Correlation of Pap smear, cervical biopsy, and clinical follow-up with an HPV typing microarray system.

A human papillomavirus (HPV) microarray system allows the determination of HPV type in clinical samples. The purpose of this study was to determine the presence of HPV in liquid-based Pap smears with the MyGene MyHPV Chip Kit HPV genotyping microarray test (MyGene Assay), and to correlate this with the cytology and biopsy diagnoses, clinical follow-up, HPV Hybrid Capture data, and HPV sequence analyses. Four hundred and two Pap smears (93 ThinPrep, 309 SurePath) were available for study. Correlation of HPV DNA detection by the MyGene Assay with the Pap smear diagnosis showed a detection rate of 19/97 (19%) for normal Pap smears, 181/242 (74%) for atypical squamous cells of undetermined significance (ASCUS), and 61/63 (97%) for squamous intraepithelial lesions (SILs). Biopsy data on 248 women were available.

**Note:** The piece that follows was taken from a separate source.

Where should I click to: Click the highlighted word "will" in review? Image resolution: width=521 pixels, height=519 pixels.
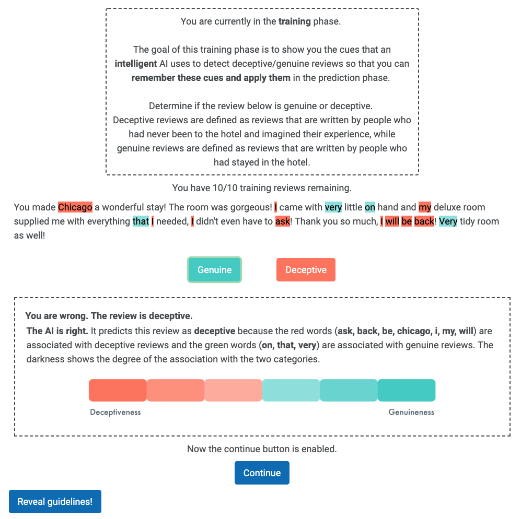click(392, 221)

HPV was noted by the MyGene Assay in the Pap smear in 98/100 (98%) of the cases, for which the corresponding biopsy had been diagnosed as SIL, compared with 103/148 (69%) of the cases for which the biopsy had been negative for SIL. Clinical follow-ups were available for 200 women with ASCUS Pap smears. A significant increase was observed in the rate of biopsy-proven SILs in women with ASCUS Pap smears that were HPV-positive (63/66=95%) as compared with those that were HPV-negative (96/134=71%, P<0.05). The MyGene Assay and Hybrid Capture system gave equivalent results for all the categories studied, except for the presence of multiple infections, as determined by viral sequence analysis. Specifically, the Hybrid Capture system overestimated the presence of dual infection (low-risk and high-risk positive) by 48% and missed many cases of multiple infections, especially when 2 or more high-risk types were present. It is concluded that the MyGene Assay allows for the routine typing of HPV in liquid-based Pap smears, and that the presence of HPV DNA in ASCUS Pap smears is strongly correlated with a biopsy-proven SIL.